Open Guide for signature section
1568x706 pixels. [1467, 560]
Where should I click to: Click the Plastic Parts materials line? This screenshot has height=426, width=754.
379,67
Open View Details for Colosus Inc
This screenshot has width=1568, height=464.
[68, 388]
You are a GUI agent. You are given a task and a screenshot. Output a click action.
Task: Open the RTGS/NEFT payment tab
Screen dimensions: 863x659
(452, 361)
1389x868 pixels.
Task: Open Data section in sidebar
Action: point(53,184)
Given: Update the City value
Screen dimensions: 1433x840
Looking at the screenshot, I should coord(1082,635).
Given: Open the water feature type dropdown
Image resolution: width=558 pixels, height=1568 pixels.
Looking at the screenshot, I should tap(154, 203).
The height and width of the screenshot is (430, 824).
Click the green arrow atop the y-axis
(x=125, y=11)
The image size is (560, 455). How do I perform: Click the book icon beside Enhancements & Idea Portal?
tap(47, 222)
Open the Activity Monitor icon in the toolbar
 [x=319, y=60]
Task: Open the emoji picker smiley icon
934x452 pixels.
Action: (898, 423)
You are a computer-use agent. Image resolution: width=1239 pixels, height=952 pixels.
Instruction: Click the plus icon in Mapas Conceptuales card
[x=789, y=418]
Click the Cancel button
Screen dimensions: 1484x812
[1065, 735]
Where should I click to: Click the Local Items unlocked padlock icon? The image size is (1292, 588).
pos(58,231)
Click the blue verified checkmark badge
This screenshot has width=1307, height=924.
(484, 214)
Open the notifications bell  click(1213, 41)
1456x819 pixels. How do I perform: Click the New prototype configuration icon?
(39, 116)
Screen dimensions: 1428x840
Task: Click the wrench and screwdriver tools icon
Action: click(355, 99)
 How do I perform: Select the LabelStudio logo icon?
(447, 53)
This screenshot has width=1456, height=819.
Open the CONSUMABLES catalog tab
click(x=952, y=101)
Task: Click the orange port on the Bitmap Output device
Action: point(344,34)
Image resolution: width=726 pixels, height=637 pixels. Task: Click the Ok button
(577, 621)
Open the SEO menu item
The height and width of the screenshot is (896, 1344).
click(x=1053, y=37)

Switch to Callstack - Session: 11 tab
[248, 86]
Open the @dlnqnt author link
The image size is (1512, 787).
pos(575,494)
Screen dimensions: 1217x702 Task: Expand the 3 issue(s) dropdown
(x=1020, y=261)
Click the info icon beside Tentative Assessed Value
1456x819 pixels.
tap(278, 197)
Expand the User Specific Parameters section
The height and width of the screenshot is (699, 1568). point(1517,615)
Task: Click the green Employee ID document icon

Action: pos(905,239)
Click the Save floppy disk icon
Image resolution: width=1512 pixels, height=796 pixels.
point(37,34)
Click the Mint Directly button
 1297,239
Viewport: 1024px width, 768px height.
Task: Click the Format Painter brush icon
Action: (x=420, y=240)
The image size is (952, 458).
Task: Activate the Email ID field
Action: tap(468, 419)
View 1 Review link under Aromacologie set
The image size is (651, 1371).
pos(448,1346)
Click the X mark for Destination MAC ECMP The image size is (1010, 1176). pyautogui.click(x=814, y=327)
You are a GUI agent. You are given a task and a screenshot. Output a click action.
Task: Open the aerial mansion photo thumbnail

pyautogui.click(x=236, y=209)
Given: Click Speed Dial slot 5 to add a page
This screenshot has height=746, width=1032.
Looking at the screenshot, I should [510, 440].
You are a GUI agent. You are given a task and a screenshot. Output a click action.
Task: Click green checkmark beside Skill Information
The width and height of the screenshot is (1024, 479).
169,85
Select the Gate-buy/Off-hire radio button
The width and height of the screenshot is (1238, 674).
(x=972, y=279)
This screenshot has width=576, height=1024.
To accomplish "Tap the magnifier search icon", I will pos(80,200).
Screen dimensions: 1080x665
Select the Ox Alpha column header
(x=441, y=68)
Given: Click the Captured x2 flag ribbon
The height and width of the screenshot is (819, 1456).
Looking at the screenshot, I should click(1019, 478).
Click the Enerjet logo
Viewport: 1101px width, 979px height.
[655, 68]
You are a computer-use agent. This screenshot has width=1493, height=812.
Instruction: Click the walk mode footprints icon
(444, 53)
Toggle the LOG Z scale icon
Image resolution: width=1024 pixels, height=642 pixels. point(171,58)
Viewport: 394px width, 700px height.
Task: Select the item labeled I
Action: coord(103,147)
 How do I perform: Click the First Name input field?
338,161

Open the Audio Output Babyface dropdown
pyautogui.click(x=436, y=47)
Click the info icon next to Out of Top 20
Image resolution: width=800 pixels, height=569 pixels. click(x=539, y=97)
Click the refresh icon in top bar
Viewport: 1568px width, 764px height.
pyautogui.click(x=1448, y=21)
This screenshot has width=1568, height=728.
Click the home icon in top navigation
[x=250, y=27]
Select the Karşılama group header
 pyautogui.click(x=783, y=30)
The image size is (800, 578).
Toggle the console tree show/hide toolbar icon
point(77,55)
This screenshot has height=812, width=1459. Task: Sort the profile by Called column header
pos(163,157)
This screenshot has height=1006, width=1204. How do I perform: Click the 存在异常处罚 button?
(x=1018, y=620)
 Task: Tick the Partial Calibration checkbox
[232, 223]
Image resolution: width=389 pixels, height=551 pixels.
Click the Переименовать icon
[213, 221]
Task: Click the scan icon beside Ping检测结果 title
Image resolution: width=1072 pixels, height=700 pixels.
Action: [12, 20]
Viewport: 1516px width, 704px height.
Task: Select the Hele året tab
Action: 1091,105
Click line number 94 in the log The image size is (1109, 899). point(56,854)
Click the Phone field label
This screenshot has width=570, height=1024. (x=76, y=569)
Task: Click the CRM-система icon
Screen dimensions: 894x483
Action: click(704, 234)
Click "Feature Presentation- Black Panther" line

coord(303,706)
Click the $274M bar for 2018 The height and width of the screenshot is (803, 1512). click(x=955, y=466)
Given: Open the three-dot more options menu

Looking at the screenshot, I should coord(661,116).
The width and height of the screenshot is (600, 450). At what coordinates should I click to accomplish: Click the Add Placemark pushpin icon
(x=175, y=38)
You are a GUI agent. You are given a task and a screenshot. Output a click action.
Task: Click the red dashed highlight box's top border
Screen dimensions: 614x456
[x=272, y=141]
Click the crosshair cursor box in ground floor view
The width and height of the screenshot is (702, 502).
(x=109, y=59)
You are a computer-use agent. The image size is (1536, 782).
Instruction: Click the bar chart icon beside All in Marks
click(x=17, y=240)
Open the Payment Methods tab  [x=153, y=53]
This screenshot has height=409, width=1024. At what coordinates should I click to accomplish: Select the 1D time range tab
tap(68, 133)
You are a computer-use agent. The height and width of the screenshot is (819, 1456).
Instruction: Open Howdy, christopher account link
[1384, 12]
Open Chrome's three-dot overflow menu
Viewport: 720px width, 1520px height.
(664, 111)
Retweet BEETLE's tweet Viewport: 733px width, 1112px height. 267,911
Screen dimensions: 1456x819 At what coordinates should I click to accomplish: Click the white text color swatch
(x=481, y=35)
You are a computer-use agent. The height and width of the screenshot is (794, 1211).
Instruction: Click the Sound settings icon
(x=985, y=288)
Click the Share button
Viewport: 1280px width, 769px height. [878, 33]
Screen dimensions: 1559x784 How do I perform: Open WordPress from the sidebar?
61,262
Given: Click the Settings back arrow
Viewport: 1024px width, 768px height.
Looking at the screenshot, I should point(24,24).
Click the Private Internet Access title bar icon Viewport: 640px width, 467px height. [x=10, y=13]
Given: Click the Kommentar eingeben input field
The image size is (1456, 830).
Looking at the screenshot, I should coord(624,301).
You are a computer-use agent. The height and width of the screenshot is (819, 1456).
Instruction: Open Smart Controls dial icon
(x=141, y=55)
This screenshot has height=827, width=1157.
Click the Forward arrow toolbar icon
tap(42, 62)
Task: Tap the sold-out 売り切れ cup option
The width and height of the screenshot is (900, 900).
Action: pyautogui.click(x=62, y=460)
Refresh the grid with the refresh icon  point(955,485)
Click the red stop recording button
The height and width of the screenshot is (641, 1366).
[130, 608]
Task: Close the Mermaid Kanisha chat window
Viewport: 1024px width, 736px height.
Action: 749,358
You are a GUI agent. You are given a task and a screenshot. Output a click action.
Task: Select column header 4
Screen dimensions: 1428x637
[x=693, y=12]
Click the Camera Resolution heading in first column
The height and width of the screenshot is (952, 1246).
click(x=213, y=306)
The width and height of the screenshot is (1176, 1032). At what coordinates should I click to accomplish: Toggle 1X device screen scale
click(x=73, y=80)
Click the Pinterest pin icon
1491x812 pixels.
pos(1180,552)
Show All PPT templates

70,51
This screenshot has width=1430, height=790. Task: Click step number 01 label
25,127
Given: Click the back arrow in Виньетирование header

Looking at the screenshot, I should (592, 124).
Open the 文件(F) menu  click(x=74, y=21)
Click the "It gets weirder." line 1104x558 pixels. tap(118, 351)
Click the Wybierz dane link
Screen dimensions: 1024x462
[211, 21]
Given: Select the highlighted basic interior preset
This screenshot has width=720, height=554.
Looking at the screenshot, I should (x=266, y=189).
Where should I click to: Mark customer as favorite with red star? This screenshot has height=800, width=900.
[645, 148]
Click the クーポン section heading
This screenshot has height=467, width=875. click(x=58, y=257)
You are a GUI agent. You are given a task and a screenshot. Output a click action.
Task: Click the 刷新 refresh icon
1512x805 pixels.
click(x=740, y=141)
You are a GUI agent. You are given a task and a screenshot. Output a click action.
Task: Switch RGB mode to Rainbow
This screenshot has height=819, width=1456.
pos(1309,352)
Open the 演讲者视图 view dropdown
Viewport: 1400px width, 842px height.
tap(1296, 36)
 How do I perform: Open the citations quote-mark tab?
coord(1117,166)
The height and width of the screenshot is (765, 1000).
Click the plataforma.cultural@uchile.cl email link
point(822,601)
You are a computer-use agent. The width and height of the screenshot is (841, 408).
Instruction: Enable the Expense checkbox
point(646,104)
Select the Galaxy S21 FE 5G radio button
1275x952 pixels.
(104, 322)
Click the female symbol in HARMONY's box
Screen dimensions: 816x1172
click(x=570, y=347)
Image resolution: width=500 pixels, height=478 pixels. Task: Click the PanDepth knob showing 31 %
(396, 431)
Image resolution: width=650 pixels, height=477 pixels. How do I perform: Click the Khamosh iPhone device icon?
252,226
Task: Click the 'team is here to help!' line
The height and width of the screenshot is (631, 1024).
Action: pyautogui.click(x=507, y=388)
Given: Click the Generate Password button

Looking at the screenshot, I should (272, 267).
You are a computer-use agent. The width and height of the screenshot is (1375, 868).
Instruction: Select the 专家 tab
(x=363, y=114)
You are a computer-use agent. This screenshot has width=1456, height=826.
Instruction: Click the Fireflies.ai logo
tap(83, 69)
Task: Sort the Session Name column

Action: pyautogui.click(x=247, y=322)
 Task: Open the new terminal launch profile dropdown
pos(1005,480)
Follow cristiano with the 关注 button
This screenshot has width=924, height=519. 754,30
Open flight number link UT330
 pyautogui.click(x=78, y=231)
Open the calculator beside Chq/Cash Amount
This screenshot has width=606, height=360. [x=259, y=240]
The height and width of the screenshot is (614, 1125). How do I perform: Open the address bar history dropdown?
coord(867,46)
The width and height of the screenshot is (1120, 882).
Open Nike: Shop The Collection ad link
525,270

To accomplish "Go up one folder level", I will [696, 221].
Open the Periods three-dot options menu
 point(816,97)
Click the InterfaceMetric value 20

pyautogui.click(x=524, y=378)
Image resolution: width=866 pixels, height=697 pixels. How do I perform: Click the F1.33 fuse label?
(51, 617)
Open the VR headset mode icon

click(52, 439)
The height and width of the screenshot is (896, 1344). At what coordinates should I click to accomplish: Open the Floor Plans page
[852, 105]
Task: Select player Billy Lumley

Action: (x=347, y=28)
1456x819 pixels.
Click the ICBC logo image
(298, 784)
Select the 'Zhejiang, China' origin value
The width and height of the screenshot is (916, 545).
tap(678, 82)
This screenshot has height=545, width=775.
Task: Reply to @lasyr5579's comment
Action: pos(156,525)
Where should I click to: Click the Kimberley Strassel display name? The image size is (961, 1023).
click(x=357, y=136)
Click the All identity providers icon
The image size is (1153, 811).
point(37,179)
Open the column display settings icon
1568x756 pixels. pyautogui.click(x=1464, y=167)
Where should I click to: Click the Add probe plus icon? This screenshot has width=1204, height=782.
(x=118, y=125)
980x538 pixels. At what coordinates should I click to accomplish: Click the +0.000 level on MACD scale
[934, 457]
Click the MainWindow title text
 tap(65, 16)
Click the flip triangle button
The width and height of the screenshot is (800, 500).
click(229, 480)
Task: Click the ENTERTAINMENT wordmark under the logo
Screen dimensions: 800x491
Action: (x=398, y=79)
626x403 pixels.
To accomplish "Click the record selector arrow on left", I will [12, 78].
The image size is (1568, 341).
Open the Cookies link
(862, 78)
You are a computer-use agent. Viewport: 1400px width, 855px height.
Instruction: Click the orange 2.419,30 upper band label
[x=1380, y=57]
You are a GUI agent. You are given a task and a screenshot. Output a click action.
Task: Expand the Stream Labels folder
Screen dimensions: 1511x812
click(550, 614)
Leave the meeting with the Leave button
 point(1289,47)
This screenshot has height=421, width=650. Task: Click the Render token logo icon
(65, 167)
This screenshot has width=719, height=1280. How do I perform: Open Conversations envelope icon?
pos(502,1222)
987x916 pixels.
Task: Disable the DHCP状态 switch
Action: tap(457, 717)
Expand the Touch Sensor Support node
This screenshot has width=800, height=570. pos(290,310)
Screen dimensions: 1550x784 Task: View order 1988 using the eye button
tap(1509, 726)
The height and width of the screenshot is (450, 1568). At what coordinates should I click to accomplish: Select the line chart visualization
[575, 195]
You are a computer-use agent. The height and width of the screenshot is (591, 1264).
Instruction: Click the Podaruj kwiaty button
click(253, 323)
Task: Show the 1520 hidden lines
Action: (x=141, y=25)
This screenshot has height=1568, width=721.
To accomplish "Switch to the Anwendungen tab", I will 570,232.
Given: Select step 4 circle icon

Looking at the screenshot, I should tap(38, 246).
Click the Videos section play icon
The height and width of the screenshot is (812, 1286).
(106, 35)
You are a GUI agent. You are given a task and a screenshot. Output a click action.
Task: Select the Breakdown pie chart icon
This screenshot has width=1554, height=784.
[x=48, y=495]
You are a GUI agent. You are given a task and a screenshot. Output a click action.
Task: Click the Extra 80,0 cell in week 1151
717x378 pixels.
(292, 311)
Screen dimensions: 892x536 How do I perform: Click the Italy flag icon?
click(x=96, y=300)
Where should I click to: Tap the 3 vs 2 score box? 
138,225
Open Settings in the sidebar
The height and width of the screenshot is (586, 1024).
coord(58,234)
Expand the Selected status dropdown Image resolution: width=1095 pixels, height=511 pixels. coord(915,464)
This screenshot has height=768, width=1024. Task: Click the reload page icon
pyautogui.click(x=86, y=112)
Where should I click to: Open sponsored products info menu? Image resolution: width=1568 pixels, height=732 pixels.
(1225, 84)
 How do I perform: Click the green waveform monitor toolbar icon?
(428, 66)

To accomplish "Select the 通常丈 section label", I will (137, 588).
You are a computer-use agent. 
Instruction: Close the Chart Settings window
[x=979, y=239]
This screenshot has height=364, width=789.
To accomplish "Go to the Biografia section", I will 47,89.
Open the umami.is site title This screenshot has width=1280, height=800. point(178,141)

+++

• What you need to do
Give the records from the line containing "Task: Open the emoji picker smiley icon" through the line containing "Open the notifications", both included, as a JSON list of strings with one string per line and no blank lines.

• The completed task
[
  "Task: Open the emoji picker smiley icon",
  "934x452 pixels.",
  "Action: (898, 423)",
  "You are a computer-use agent. Image resolution: width=1239 pixels, height=952 pixels.",
  "Instruction: Click the plus icon in Mapas Conceptuales card",
  "[x=789, y=418]",
  "Click the Cancel button",
  "Screen dimensions: 1484x812",
  "[1065, 735]",
  "Where should I click to: Click the Local Items unlocked padlock icon? The image size is (1292, 588).",
  "pos(58,231)",
  "Click the blue verified checkmark badge",
  "This screenshot has width=1307, height=924.",
  "(484, 214)",
  "Open the notifications bell  click(1213, 41)"
]